• [WHAT IS NEEDED]
When you copy the entries, match them exactly and omit the pictures.

Stored data entries:

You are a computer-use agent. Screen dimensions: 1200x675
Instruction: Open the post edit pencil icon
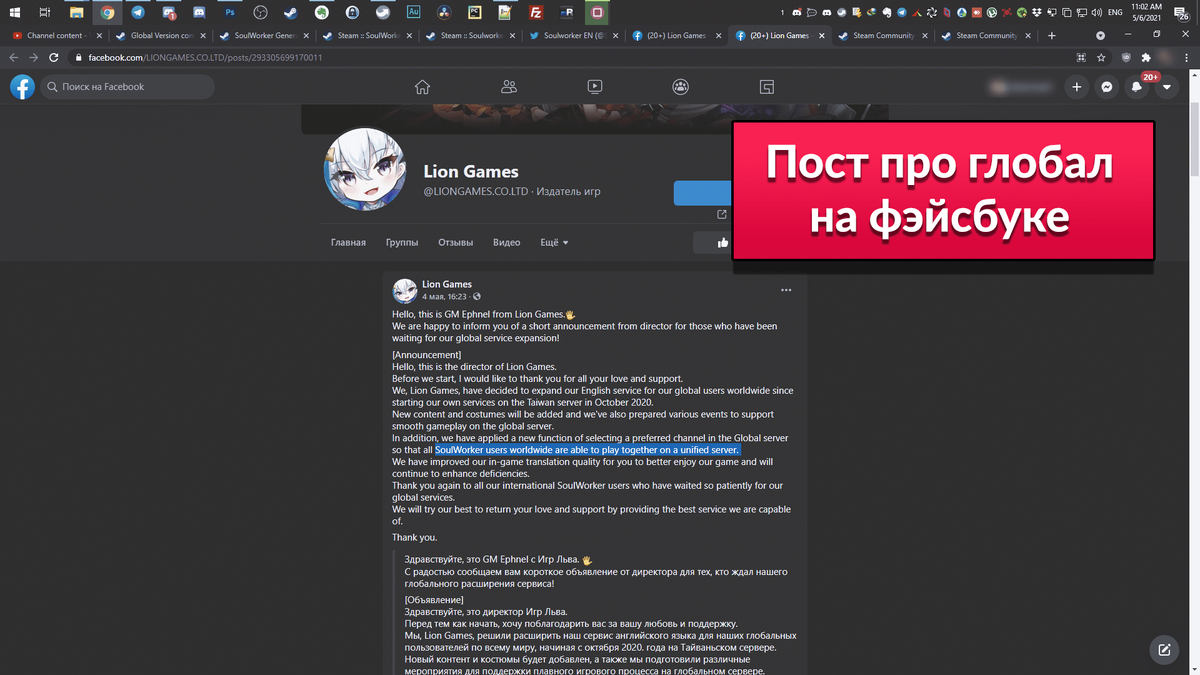pos(1163,649)
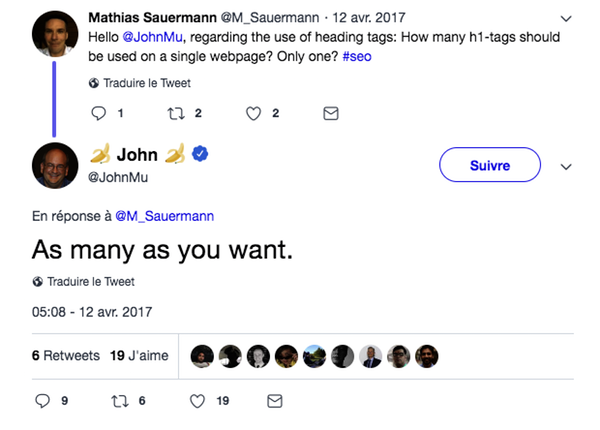Click Traduire le Tweet under John's reply
Image resolution: width=600 pixels, height=430 pixels.
pos(90,281)
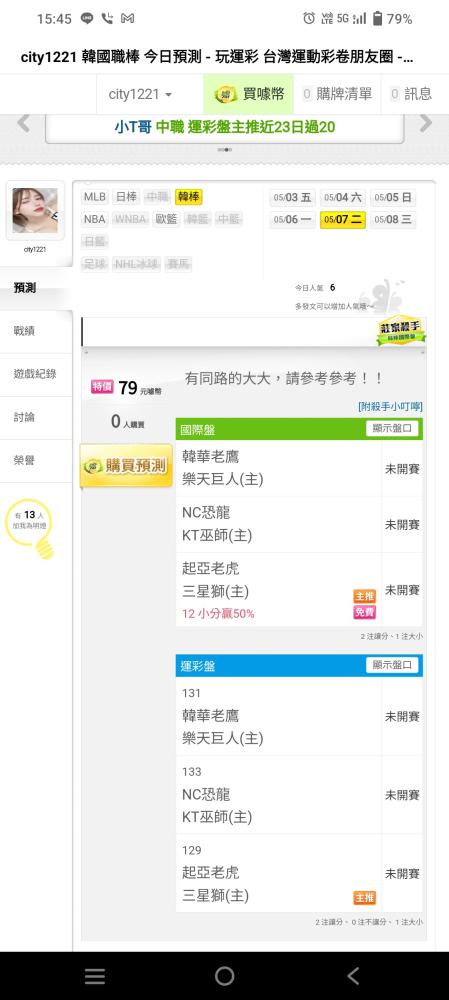Screen dimensions: 449x1000
Task: Click the 購買預測 buy prediction button
Action: (126, 466)
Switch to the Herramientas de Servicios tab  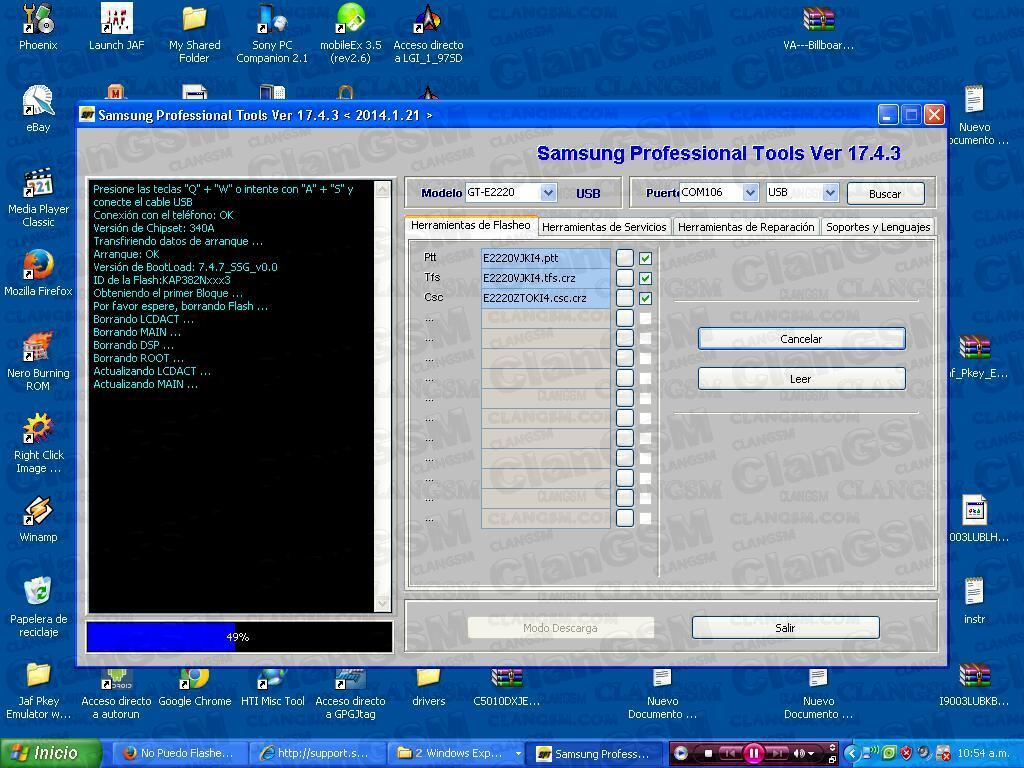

• [YOUR SOLUTION]
You are a computer-use agent. Screen dimensions: 1200x675
Instruction: Open the post edit pencil icon
pos(1163,649)
Click Traduire le Tweet under John's reply
Image resolution: width=600 pixels, height=430 pixels.
pos(90,281)
Screen dimensions: 449x1000
Task: Click the 購買預測 buy prediction button
Action: (126, 466)
Switch to the Herramientas de Servicios tab  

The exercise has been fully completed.